Le prix à l’achat d’une éolienne domestique varie également selon différents critères et notamment le modèle d’éolienne que vous choisissez : les plus petits modèles coûtent quelques milliers d’euros quand les modèles les plus grands et le plus performants peuvent atteindre plusieurs dizaines de milliers d’euros.

Mais au prix d’achat de l’éolienne domestique s’ajoutent d’autres coûts comme le coût des travaux d’installation. Ceux-ci peuvent vite être très élevés selon la configuration de votre logement et si vous avez l’intention de revendre votre électricité à un fournisseur. En effet, dans le cas où vous souhaitez revendre toute ou partie l’électricité que vous produisez, il faudra raccorder votre installation au réseau de distribution public d’électricité. 

Il est donc essentiel de bien évaluer en amont l’ensemble de ces coûts ainsi que les économies que vous allez pouvoir réaliser grâce à l’autoconsommation et/ou la revente de l’électricité produite avant de prendre la décision d’installer une éolienne domestique.

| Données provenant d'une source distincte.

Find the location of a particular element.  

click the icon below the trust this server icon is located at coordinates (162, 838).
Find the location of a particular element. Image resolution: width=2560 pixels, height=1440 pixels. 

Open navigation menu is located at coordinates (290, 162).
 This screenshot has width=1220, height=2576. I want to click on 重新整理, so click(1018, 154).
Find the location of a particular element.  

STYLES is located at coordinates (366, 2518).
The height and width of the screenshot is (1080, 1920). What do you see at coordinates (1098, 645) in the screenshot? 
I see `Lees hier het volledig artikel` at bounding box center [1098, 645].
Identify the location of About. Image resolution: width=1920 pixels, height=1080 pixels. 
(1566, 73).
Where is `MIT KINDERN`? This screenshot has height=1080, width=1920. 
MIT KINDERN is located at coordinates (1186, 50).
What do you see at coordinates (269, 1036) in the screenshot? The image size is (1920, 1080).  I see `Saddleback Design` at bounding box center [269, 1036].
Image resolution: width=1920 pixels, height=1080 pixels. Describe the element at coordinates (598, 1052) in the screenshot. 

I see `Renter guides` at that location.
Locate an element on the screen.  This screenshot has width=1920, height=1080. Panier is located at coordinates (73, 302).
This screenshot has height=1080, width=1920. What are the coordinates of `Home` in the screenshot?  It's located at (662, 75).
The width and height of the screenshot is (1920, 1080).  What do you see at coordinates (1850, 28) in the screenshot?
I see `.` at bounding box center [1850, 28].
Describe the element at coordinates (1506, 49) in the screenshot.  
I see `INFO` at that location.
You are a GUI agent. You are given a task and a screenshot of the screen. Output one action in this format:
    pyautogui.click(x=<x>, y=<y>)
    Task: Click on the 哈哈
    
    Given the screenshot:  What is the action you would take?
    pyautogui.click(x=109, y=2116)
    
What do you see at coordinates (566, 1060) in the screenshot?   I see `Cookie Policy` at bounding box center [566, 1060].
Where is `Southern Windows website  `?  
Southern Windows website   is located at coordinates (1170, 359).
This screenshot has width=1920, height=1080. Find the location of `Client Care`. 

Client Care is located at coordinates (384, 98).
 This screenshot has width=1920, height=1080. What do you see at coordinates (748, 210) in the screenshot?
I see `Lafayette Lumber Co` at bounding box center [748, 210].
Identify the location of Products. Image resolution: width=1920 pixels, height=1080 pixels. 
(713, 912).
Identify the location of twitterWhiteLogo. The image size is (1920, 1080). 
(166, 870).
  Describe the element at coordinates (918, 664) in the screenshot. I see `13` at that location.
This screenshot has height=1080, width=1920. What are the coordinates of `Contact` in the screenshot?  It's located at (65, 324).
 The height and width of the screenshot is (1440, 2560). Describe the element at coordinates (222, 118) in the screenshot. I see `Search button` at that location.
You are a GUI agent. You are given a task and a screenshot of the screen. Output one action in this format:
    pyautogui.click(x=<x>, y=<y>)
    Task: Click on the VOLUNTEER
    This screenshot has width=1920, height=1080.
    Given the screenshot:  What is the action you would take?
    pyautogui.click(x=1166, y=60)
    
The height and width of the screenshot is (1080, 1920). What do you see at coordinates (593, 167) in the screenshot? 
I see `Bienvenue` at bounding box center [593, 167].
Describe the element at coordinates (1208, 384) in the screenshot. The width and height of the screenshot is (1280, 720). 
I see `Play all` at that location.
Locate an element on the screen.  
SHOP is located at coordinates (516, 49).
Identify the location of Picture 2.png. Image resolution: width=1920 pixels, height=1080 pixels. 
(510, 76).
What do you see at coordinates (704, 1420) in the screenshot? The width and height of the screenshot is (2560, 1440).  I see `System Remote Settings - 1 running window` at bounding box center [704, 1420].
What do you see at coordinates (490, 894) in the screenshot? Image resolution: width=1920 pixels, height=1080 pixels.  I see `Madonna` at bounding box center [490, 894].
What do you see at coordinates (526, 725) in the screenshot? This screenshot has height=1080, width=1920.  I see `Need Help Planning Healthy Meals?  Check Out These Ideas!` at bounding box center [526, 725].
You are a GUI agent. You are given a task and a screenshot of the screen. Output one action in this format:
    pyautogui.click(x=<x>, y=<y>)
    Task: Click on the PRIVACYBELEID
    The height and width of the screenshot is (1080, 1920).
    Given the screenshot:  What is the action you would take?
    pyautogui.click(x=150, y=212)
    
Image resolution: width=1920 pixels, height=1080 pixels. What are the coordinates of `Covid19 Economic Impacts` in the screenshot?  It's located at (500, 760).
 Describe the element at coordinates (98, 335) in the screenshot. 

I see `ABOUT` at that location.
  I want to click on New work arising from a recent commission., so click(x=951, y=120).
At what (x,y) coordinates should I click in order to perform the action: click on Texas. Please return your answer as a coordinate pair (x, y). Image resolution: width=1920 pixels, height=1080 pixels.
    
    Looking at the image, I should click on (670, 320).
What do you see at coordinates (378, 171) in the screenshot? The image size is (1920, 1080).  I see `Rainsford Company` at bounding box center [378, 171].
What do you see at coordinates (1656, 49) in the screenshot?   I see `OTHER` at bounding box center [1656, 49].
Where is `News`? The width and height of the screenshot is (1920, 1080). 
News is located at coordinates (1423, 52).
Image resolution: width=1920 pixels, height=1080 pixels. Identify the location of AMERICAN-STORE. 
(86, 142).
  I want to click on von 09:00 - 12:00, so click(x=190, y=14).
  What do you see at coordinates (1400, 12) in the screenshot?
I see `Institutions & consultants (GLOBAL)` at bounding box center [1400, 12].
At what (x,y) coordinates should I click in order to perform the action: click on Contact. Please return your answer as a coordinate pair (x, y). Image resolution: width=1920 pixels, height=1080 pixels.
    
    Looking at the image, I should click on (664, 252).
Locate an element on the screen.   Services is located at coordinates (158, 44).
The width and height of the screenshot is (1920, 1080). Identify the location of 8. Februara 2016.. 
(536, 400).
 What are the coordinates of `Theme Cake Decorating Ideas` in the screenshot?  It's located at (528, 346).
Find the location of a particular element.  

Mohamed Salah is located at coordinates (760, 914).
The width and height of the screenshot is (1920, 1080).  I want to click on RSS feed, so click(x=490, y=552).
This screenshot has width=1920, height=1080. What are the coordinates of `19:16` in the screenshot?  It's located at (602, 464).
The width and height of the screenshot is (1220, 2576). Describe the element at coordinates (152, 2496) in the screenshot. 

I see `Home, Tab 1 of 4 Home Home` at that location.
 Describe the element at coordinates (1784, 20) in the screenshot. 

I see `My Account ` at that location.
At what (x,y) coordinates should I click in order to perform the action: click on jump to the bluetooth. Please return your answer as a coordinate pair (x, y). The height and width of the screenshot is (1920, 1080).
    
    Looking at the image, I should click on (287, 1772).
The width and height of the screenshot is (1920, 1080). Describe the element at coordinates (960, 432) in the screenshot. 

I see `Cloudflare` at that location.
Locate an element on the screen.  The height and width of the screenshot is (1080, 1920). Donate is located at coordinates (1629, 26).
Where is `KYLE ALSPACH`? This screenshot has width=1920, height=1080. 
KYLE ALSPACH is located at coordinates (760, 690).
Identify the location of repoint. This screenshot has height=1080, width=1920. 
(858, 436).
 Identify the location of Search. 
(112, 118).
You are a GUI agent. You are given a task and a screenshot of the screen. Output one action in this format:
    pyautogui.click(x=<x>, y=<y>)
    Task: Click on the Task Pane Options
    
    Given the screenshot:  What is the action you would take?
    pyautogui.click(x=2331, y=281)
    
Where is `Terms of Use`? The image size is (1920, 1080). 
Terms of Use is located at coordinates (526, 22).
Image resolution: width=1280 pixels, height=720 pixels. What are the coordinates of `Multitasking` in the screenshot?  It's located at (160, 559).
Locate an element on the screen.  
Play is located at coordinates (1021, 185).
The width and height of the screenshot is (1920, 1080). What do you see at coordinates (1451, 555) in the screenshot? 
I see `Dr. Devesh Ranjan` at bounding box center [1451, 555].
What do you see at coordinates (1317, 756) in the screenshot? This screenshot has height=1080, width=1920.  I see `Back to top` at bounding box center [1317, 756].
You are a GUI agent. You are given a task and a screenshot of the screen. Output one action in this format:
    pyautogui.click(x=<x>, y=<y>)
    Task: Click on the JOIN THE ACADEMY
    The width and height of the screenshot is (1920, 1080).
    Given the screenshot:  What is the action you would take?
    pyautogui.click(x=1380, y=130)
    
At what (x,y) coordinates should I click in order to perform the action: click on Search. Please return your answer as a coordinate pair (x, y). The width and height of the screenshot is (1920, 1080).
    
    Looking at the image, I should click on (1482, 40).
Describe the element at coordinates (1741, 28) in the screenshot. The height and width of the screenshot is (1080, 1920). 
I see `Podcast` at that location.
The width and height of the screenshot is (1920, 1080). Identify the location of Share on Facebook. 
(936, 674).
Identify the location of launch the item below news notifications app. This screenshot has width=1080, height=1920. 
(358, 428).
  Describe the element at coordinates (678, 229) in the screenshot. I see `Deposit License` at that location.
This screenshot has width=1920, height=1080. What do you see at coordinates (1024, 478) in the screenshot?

Pensez également à vous renseigner sur les différentes aides disponibles pour le financement de systèmes de production d’électricité issue des énergies renouvelables comme par exemple la TVA à taux réduit de 10 % ou encore certaines aides de l’Anah (l’Agence nationale de l’habitat).

Bon à savoir

Vous souhaitez réduire votre facture d’électricité ? Souscrivez une offre d’électricité moins chère ! Chez Alpiq par exemple, vous bénéficiez d’une remise de 4 % sur le prix du kWh HT par rapport au tarif bleu d’EDF.

Où l’installer ?

Une éolienne domestique peut généralement être implantée dans le sol de votre jardin ou sur le toit de votre logement. Mais son installation doit respecter des contraintes strictes, par exemple : 

  • La pose d’une éolienne domestique est interdite sur les sites ou immeubles classée au titre de monuments historiques ou situés dans une zone de protection (dans un rayon de 500 mètres) ; 
  • Il est également interdit d’ancrer une éolienne domestique lorsque le plan local d’urbanisme (PLU) ne l’autorise pas ;
  • Sauf mentions contraires du PLU ou du règlement municipal, l’implantation d’une éolienne de moins de 50 mètres doit respecter une certaine distance par rapport à la limite séparative de propriété : elle doit être égale à la moitié de sa hauteur, avec un minimum de 3 mètres. Par exemple, une éolienne domestique d’une hauteur de 30 m (pales comprises) doit être installée à au moins 15 m de la limite parcellaire du terrain sur lequel elle est implantée.